- THE PROBLEM
From the records below, copy out exactly the lines from the one containing "Карта сайта (17, 2246)" to the one containing "Бензиновые (52, 1851)", both included. Add nothing else.

- SUPPLIED DATA
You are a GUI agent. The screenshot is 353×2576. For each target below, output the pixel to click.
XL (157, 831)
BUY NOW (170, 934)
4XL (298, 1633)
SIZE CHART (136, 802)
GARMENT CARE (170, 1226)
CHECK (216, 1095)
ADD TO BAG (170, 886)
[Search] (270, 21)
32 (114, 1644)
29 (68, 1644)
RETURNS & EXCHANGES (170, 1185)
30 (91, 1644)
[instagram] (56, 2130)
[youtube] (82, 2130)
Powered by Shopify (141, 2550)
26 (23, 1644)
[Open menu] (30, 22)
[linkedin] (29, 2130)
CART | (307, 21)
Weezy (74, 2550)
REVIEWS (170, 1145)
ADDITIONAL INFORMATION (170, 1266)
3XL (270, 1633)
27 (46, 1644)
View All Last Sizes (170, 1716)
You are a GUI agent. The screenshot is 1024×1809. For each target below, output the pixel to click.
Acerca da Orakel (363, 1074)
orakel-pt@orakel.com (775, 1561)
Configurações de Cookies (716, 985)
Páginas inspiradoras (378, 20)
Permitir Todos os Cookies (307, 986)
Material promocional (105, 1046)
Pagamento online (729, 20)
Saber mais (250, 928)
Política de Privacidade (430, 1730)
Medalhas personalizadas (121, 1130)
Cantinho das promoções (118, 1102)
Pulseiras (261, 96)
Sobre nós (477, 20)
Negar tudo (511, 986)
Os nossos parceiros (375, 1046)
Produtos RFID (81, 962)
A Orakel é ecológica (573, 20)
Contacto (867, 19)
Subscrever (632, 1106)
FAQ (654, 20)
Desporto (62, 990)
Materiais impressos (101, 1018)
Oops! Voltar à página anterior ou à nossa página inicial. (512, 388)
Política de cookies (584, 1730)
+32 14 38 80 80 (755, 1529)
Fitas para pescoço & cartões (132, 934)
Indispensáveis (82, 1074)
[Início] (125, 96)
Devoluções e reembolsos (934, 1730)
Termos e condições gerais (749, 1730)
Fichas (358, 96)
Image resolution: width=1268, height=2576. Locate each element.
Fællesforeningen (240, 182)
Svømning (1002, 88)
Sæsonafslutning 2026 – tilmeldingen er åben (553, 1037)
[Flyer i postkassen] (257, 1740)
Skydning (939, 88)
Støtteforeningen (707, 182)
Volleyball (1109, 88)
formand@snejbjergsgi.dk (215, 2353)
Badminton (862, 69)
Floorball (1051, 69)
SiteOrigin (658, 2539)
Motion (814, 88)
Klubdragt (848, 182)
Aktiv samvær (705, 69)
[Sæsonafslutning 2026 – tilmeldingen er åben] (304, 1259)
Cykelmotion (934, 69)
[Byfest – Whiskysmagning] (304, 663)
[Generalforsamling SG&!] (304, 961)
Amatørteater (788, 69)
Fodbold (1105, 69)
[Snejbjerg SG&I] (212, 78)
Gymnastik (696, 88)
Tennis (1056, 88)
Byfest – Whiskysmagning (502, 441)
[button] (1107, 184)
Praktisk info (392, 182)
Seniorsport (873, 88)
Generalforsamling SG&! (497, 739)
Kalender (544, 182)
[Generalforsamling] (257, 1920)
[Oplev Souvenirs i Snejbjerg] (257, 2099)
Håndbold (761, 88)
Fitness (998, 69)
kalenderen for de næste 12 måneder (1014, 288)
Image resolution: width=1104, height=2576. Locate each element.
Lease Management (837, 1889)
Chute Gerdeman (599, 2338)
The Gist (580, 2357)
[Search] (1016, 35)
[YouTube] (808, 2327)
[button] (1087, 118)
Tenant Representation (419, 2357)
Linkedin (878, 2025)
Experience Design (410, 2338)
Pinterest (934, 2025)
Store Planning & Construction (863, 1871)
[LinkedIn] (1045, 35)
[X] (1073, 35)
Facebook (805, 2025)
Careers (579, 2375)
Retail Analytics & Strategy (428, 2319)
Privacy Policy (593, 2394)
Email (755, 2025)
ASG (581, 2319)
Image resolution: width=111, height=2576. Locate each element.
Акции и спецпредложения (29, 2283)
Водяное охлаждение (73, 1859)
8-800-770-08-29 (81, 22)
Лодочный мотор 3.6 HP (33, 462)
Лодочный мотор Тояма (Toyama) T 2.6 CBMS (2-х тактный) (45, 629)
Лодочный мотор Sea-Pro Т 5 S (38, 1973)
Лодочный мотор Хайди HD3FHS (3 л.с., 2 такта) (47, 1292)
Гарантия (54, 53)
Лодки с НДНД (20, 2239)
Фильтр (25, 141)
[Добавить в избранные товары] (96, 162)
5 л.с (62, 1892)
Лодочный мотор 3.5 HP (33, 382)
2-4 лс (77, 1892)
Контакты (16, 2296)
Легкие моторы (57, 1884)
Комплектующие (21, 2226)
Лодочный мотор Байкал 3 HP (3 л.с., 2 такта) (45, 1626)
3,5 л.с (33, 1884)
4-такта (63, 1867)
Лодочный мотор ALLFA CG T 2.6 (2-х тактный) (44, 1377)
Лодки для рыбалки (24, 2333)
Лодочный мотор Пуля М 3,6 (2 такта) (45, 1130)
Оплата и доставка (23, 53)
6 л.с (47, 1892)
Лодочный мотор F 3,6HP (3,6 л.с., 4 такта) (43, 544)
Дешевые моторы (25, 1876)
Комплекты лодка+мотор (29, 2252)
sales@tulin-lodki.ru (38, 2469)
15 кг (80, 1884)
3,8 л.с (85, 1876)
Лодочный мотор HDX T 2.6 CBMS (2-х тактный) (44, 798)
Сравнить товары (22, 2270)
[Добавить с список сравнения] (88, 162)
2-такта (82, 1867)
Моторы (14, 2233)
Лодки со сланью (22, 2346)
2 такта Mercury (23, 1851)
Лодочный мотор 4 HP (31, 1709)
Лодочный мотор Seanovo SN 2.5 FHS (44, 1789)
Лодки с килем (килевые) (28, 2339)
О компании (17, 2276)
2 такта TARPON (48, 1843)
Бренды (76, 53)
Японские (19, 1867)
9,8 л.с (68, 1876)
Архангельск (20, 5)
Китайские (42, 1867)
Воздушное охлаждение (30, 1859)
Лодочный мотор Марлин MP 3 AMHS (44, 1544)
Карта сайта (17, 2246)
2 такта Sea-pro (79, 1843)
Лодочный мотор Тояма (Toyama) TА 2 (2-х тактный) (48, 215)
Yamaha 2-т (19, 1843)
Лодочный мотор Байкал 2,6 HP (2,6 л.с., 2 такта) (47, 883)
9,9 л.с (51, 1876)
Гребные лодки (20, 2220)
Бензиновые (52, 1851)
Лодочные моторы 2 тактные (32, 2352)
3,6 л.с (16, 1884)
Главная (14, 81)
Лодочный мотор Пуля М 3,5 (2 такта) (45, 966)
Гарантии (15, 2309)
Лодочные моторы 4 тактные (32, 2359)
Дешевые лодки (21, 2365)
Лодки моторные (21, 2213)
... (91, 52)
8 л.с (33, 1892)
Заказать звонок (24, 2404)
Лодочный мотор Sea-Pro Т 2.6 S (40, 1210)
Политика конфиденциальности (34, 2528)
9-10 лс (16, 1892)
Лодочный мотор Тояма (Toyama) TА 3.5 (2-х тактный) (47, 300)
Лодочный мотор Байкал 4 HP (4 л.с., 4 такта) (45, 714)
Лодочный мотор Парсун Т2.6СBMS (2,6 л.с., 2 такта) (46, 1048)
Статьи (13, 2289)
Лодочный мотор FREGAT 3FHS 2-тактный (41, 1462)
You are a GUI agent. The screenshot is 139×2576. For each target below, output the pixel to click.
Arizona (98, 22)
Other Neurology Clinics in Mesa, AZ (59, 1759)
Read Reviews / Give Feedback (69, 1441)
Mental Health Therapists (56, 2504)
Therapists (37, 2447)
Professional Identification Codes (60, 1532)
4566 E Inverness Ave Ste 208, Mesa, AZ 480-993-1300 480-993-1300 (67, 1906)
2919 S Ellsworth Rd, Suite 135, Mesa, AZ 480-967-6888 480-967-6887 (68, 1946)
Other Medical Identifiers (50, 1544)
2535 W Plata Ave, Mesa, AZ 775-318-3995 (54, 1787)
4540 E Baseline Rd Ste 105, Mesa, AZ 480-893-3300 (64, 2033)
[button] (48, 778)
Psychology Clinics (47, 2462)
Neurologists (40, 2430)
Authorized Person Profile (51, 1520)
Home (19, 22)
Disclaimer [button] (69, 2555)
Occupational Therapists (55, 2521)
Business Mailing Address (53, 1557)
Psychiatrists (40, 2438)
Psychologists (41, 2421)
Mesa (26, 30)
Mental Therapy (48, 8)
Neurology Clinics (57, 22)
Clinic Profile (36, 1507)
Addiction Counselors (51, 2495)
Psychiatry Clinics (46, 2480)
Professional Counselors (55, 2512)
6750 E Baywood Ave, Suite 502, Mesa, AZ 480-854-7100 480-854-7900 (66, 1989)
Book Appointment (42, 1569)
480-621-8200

- EXPECTED ANSWER
Карта сайта (17, 2246)
2 такта Sea-pro (79, 1843)
Лодочный мотор Тояма (Toyama) TА 2 (2-х тактный) (48, 215)
Yamaha 2-т (19, 1843)
Лодочный мотор Байкал 2,6 HP (2,6 л.с., 2 такта) (47, 883)
9,9 л.с (51, 1876)
Гребные лодки (20, 2220)
Бензиновые (52, 1851)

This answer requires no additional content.